======== Exercise data ========

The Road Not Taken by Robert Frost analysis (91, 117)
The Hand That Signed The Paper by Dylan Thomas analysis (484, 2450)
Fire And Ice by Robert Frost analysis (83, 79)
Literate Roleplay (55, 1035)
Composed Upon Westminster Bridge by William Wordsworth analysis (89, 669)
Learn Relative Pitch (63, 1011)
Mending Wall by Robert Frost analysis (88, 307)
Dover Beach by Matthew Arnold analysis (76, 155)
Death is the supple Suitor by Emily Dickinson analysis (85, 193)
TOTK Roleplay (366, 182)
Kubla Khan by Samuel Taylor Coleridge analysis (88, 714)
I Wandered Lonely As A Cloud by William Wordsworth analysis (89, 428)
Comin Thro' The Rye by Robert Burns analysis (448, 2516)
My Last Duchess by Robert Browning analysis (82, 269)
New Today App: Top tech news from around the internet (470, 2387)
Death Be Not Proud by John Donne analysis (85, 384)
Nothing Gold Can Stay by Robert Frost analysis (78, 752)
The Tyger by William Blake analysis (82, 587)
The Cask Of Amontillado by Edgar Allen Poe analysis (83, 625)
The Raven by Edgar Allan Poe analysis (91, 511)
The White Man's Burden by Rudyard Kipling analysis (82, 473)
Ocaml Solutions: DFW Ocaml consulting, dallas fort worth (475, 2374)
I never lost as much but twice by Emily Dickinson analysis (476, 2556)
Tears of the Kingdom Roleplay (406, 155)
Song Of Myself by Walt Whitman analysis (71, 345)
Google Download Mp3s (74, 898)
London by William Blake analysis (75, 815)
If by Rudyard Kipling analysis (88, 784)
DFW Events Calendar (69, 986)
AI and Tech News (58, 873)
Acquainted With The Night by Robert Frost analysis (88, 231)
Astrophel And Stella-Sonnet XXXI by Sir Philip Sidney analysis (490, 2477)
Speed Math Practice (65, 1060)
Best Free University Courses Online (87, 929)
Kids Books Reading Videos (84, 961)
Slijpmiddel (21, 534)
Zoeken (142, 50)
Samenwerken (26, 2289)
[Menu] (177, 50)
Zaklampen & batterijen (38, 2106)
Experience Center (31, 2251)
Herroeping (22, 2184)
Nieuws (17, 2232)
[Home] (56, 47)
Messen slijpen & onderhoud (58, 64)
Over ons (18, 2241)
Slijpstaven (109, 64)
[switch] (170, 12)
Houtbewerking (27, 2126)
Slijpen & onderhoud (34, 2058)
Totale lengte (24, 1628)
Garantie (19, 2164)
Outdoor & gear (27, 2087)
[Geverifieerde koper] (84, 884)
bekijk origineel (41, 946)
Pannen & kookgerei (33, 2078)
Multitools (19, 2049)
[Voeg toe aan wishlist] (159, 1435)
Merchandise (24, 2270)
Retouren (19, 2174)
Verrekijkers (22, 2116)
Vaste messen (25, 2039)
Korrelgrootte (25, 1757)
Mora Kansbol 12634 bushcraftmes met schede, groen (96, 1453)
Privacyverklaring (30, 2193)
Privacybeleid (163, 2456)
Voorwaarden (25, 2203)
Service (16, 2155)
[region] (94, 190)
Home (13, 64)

========

Reproduce the entries above exactly.

The Road Not Taken by Robert Frost analysis (91, 117)
The Hand That Signed The Paper by Dylan Thomas analysis (484, 2450)
Fire And Ice by Robert Frost analysis (83, 79)
Literate Roleplay (55, 1035)
Composed Upon Westminster Bridge by William Wordsworth analysis (89, 669)
Learn Relative Pitch (63, 1011)
Mending Wall by Robert Frost analysis (88, 307)
Dover Beach by Matthew Arnold analysis (76, 155)
Death is the supple Suitor by Emily Dickinson analysis (85, 193)
TOTK Roleplay (366, 182)
Kubla Khan by Samuel Taylor Coleridge analysis (88, 714)
I Wandered Lonely As A Cloud by William Wordsworth analysis (89, 428)
Comin Thro' The Rye by Robert Burns analysis (448, 2516)
My Last Duchess by Robert Browning analysis (82, 269)
New Today App: Top tech news from around the internet (470, 2387)
Death Be Not Proud by John Donne analysis (85, 384)
Nothing Gold Can Stay by Robert Frost analysis (78, 752)
The Tyger by William Blake analysis (82, 587)
The Cask Of Amontillado by Edgar Allen Poe analysis (83, 625)
The Raven by Edgar Allan Poe analysis (91, 511)
The White Man's Burden by Rudyard Kipling analysis (82, 473)
Ocaml Solutions: DFW Ocaml consulting, dallas fort worth (475, 2374)
I never lost as much but twice by Emily Dickinson analysis (476, 2556)
Tears of the Kingdom Roleplay (406, 155)
Song Of Myself by Walt Whitman analysis (71, 345)
Google Download Mp3s (74, 898)
London by William Blake analysis (75, 815)
If by Rudyard Kipling analysis (88, 784)
DFW Events Calendar (69, 986)
AI and Tech News (58, 873)
Acquainted With The Night by Robert Frost analysis (88, 231)
Astrophel And Stella-Sonnet XXXI by Sir Philip Sidney analysis (490, 2477)
Speed Math Practice (65, 1060)
Best Free University Courses Online (87, 929)
Kids Books Reading Videos (84, 961)
Slijpmiddel (21, 534)
Zoeken (142, 50)
Samenwerken (26, 2289)
[Menu] (177, 50)
Zaklampen & batterijen (38, 2106)
Experience Center (31, 2251)
Herroeping (22, 2184)
Nieuws (17, 2232)
[Home] (56, 47)
Messen slijpen & onderhoud (58, 64)
Over ons (18, 2241)
Slijpstaven (109, 64)
[switch] (170, 12)
Houtbewerking (27, 2126)
Slijpen & onderhoud (34, 2058)
Totale lengte (24, 1628)
Garantie (19, 2164)
Outdoor & gear (27, 2087)
[Geverifieerde koper] (84, 884)
bekijk origineel (41, 946)
Pannen & kookgerei (33, 2078)
Multitools (19, 2049)
[Voeg toe aan wishlist] (159, 1435)
Merchandise (24, 2270)
Retouren (19, 2174)
Verrekijkers (22, 2116)
Vaste messen (25, 2039)
Korrelgrootte (25, 1757)
Mora Kansbol 12634 bushcraftmes met schede, groen (96, 1453)
Privacyverklaring (30, 2193)
Privacybeleid (163, 2456)
Voorwaarden (25, 2203)
Service (16, 2155)
[region] (94, 190)
Home (13, 64)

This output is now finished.